A disputa pelos recursos finitos que, em tese, permitiriam atender aos desejos de consumo dessa imensa maioria provoca uma grande contradição no interior do modelo econômico: as elites locais vão exigir uma fatia maior dos recursos naturais — terra, água, petróleo, minérios –, entrando em conflito com os interesses representados pelas grandes corporações, inclusive as midiáticas, que hoje guiam o poder no Ocidente.

Ou vocês acham que o alinhamento automático de nossos colunistas com Washington é por acaso?

O buraco criado por esta enorme contradição vai tragar estados nacionais frágeis, que enfrentem crises políticas, econômicas ou sociais. Lá se foi a Líbia, por exemplo. Ou o Iraque. Nos dois casos, por causa do petróleo e às custas de mais ou menos intervenção externa. Próxima na fila: a Venezuela.

Semanas antes da invasão americana do Iraque eu estava em Bagdá. Fui jantar com um diplomata local e perguntei a ele se era fato que os americanos seriam recebidos com flores, como era a expectativa de Washington. Ele se contorceu na mesa para não ser ouvido, cochichou que Saddam de fato era odiado pela maioria, mas disse: “Eles não contam com o nacionalismo”. Era, afinal, o veículo do partido Baath, que levou Saddam ao poder: o nacionalismo árabe forjado na guerra anticolonial.

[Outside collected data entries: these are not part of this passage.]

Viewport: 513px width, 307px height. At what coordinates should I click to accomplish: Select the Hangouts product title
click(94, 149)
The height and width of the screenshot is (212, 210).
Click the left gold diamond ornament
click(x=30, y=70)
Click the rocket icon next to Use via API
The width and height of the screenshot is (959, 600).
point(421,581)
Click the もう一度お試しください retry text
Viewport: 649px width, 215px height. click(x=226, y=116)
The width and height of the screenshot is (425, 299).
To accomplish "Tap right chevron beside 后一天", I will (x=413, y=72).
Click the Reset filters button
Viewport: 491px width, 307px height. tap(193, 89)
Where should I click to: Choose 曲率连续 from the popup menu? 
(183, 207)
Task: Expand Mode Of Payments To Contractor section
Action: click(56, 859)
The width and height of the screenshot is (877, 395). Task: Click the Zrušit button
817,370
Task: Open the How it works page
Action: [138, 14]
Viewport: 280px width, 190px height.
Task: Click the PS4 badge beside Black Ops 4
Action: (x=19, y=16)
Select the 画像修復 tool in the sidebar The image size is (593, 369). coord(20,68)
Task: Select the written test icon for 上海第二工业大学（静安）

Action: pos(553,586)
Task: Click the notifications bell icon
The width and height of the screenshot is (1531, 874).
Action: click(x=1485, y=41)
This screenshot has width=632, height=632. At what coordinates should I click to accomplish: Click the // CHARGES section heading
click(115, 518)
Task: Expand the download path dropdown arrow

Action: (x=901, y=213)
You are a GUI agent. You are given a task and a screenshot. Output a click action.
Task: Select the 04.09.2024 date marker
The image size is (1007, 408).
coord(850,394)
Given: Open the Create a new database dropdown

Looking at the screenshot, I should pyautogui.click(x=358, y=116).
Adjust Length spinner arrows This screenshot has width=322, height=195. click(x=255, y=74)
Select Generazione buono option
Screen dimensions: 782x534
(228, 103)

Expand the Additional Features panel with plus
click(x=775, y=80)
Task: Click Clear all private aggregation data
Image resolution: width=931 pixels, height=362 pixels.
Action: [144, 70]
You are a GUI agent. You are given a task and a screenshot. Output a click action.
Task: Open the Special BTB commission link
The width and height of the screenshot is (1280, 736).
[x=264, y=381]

Hoje, quem diria, aquele revolucionário chamado George W. Bush — segundo definição da revista Time –, que queria reformar o Oriente Médio à imagem e semelhança dos Estados Unidos, deve se assustar com o fato de que os xiitas controlam o Iraque e reforçam o papel regional do Irã, ameaçando justamente os grandes aliados de Washington, os países do Golfo Pérsico, em que minorias sunitas governam maiorias xiitas.

Mas a interferência externa gerada pela disputa por recursos naturais chega acompanhada da ebulição interna, provocadas pelo desejo de consumo e de participação. Forças que ora se combinam, ora se enfrentam, aceleradas por conexões muitas vezes feitas à revelia da mídia corporativa.

No Brasil, podemos dizer que os surpreendentes 20 milhões de votos de Marina Silva, no primeiro turno de 2010, se devem em parte a isso.

Eu imagino que seja desconfortável para os que praticamente detinham o monopólio do saber, da comunicação ou do poder político lidar com essa nova ‘revolução burguesa’, como definiu com propriedade a revista Economist.

Resta saber quais serão consequências quanto estes bilhões descobrirem, em alguns anos, que não há ‘mundo’ suficiente para todos.